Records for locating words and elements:
+ + + +
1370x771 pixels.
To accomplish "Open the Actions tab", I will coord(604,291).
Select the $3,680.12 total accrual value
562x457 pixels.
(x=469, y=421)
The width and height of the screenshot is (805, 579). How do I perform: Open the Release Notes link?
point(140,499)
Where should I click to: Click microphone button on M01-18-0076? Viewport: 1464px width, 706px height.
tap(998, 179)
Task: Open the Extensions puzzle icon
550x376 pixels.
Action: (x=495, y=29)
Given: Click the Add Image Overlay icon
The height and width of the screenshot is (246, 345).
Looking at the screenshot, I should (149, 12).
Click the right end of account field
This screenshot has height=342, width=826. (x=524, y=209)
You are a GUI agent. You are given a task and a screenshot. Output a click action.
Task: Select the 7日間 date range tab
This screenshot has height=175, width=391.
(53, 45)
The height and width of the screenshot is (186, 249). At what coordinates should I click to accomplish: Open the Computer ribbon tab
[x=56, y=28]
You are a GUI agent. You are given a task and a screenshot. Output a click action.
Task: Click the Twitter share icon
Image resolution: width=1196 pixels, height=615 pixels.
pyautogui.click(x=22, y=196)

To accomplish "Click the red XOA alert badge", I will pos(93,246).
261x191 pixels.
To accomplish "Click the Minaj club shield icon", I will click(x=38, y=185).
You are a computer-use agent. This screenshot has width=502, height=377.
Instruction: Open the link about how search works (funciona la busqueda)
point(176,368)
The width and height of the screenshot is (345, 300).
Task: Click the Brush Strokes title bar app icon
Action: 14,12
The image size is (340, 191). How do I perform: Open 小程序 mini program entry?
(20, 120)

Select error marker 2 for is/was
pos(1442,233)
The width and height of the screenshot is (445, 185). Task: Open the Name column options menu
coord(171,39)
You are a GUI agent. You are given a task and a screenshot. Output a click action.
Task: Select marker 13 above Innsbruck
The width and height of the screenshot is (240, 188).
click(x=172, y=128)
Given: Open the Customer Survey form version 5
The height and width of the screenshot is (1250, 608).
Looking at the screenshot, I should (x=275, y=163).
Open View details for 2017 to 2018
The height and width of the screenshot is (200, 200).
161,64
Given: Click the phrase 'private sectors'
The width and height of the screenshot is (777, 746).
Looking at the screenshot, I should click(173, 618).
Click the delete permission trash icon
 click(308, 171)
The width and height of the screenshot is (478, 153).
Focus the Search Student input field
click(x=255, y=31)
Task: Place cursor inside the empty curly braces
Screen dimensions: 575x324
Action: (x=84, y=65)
+ + + +
- [Written problem]
Show every line in the records above that contains the word "icon".

- [Exercise output]
Task: Open the Extensions puzzle icon
Given: Click the Add Image Overlay icon
Task: Click the Twitter share icon
To accomplish "Click the Minaj club shield icon", I will click(x=38, y=185).
Task: Click the Brush Strokes title bar app icon
Click the delete permission trash icon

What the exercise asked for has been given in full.